Expectation value isn't foolproof. It is possible (google the St. Petersburg paradox) to have an infinite expectation value, but you'd never want to play because you'd run out of money before you ever won anything. (An infinite expectation value is why betting tables have a maximum possible bet, since you could just double your bet each time and eventually win, assuming you could borrow and bet any amount of money.) It is also possible, as in this thread's paradox, to simply misapply the math.

In the case of this paradox, you don't know what you're taking the average of in the first place. It's deliberately trying to trick you with fake reasoning by pretending that you're averaging doubling vs halving - the 1/2(A/2 + 2A) = 5/4 A is the average of doubling vs halving the value A - except you don't really know what A is. (A isn't the value in the envelope you see, it's that other number, X, that you see in the 2nd case, and you aren't really "doubling" or "halving" X.)


But yes, I suspect that the math aspect makes it hard to use for typing, because if one isn't comfortable with the math, one will go for the least mathematical explanation, regardless of type.

 

[Cellmold]

The basic idea is that if you were given the situation where the 2nd amount was determined after you see the first amount, then the concept of "expectation value" applies. In simple terms, the expectation value is the "average" of all possible results. The expectation value of a fair roll of a 6-sided die is "3.5", even though there is no 3.5 on the die, for example.
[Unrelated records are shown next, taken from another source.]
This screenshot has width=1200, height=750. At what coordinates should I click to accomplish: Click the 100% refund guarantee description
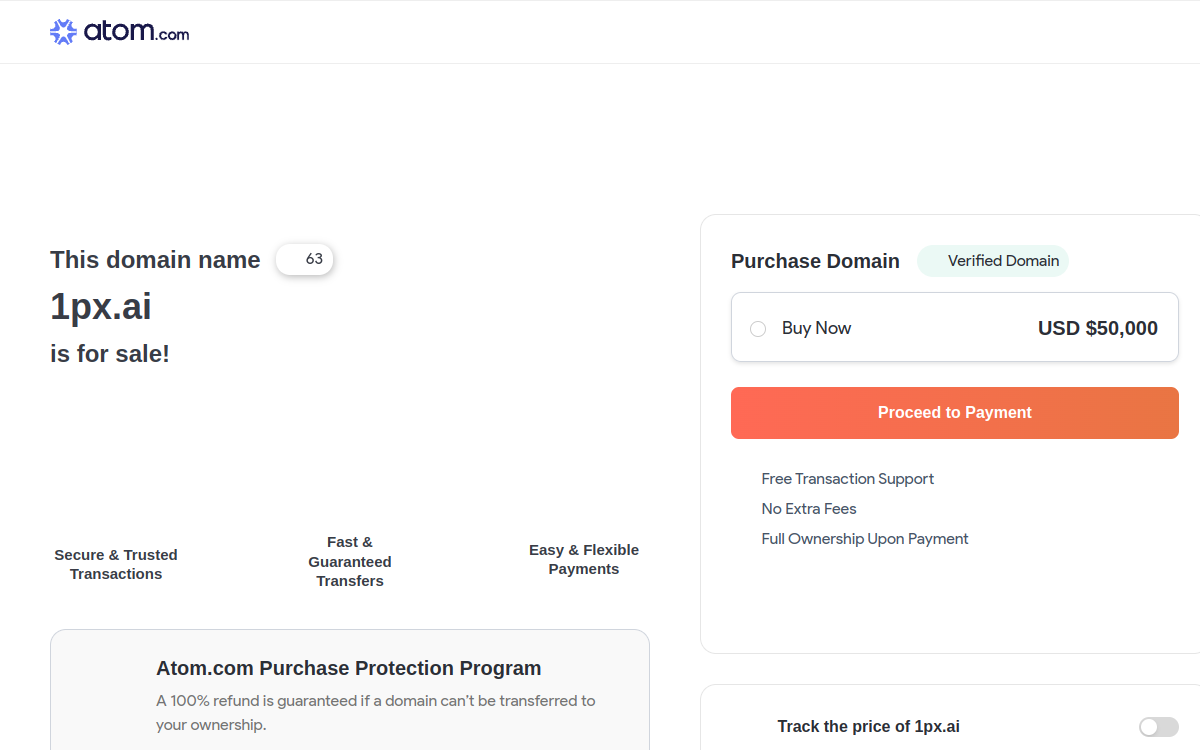click(375, 712)
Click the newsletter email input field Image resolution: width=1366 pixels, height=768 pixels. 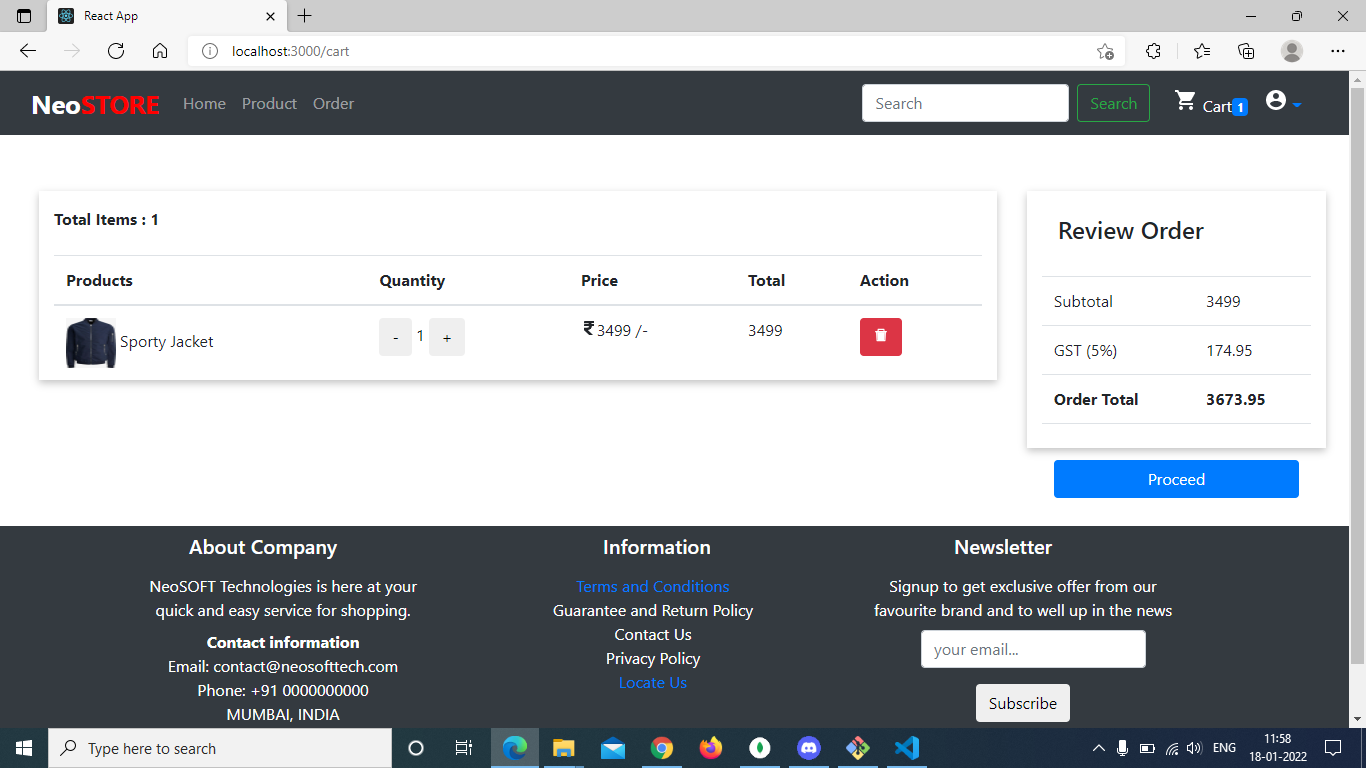(1033, 649)
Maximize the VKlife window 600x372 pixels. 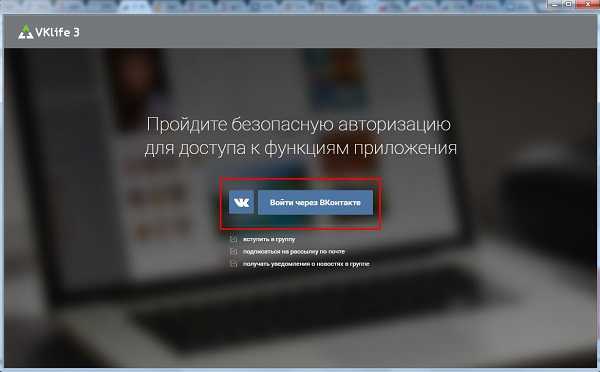[x=569, y=4]
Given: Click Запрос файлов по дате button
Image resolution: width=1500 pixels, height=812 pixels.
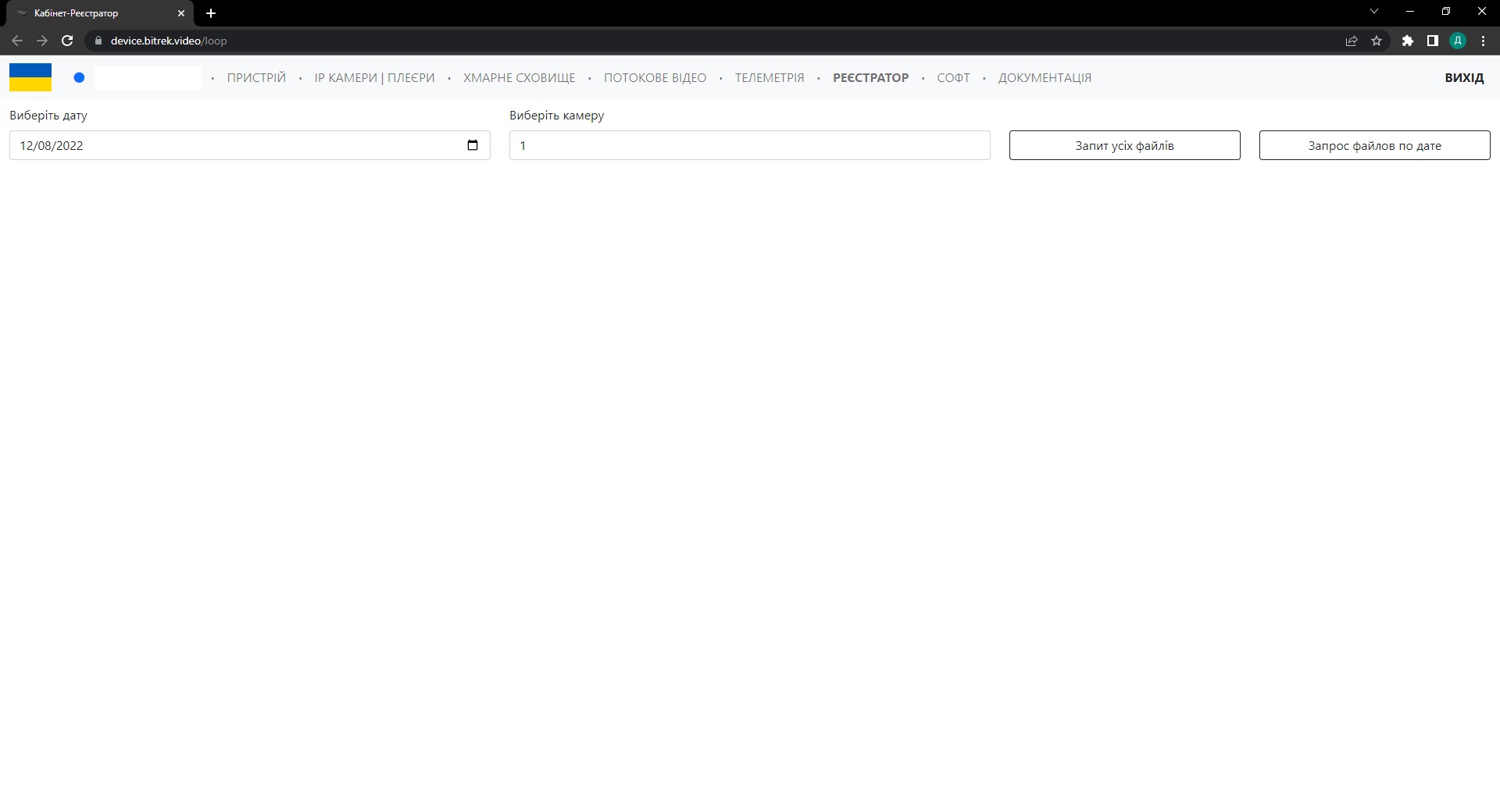Looking at the screenshot, I should coord(1374,145).
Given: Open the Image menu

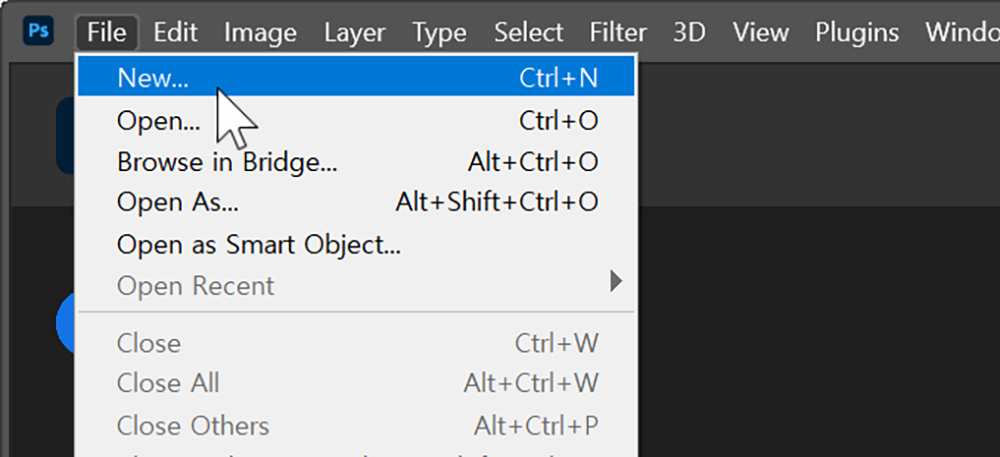Looking at the screenshot, I should [260, 32].
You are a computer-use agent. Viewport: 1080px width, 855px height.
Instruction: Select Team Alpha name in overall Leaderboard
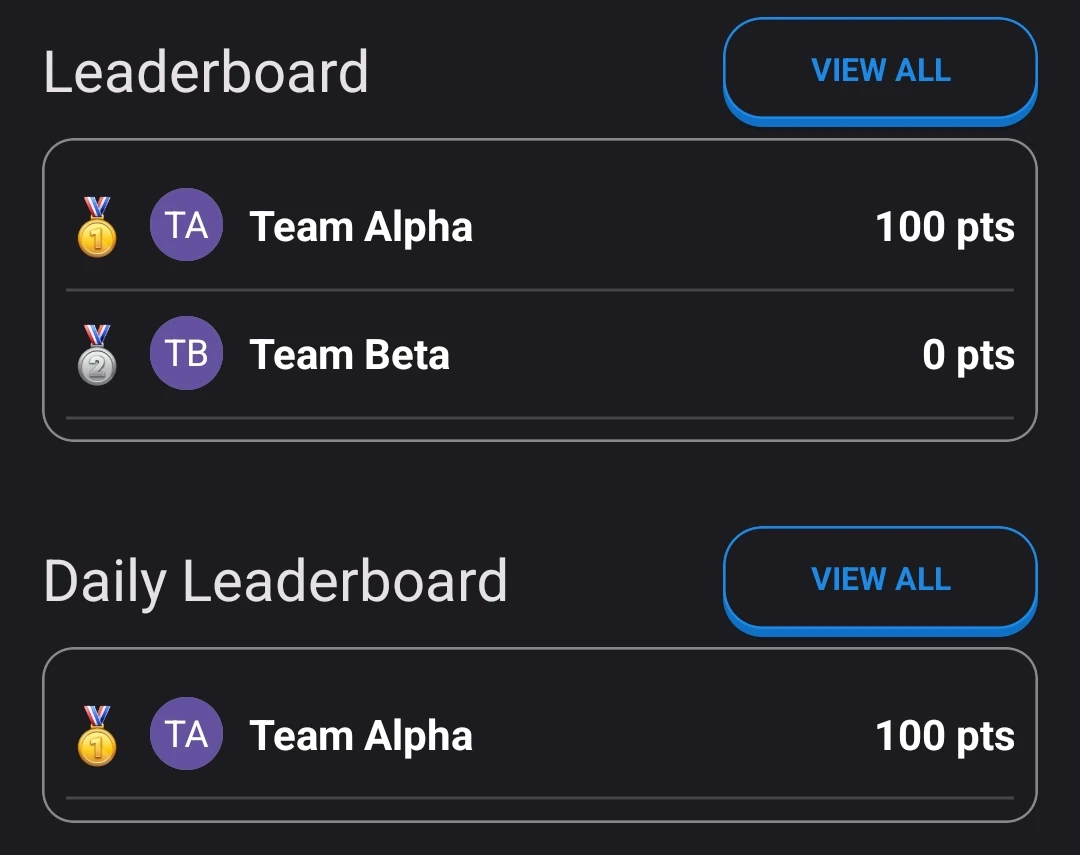[x=361, y=227]
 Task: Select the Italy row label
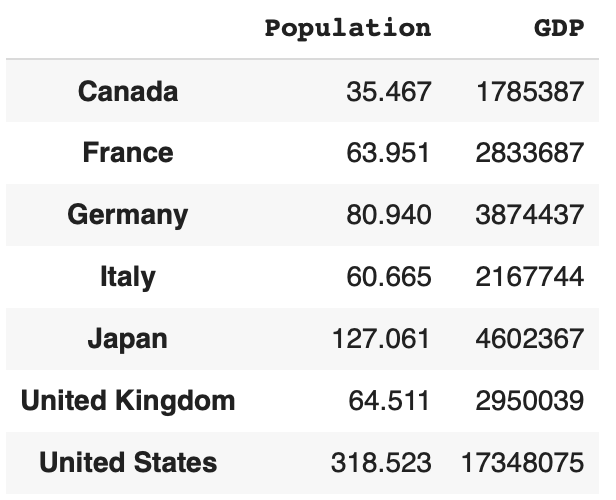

The expectation value is useful when that concept of average winnings actually means something. And it's more than just how likely you are to win. For instance, I could have a 1/3 chance to win and a 2/3 chance to lose, but if I only pay $3 to play, and get $12 if I win, then the average amount I'd win per play is 1/3(1x$12+3x(-3)) = $1. Don't worry too much about the math, it depends a lot on specific wording. My point is that even though you're more likely to lose, on average, you still win, because the winnings when you win, on average, outstrip what you lose when you don't win.

Expectation value isn't foolproof. It is possible (google the St. Petersburg paradox) to have an infinite expectation value, but you'd never want to play because you'd run out of money before you ever won anything. (An infinite expectation value is why betting tables have a maximum possible bet, since you could just double your bet each time and eventually win, assuming you could borrow and bet any amount of money.) It is also possible, as in this thread's paradox, to simply misapply the math.

In the case of this paradox, you don't know what you're taking the average of in the first place. It's deliberately trying to trick you with fake reasoning by pretending that you're averaging doubling vs halving - the 1/2(A/2 + 2A) = 5/4 A is the average of doubling vs halving the value A - except you don't really know what A is. (A isn't the value in the envelope you see, it's that other number, X, that you see in the 2nd case, and you aren't really "doubling" or "halving" X.)


But yes, I suspect that the math aspect makes it hard to use for typing, because if one isn't comfortable with the math, one will go for the least mathematical explanation, regardless of type.

Yeah that does make a bit more sense, but as you said, the maths side of things is difficult for me and I cannot understand the maths at all. I suppose I should watch my brother play on a fruit machine and try to work it out from that /badjoke.

You've intrigued me now though, im probably going to spend hours looking over this topic and even trying to understand the maths behind it. I can't help it, if im ignorant of something I have no problem admitting it but I desire to understand it so as to broaden my understanding.

Ive never understood why people cant admit to their igorance on something. I suppose it has something to do with hubris, but to me it always causes more harm than good.

Anyhow thanks for the explanation and your patience.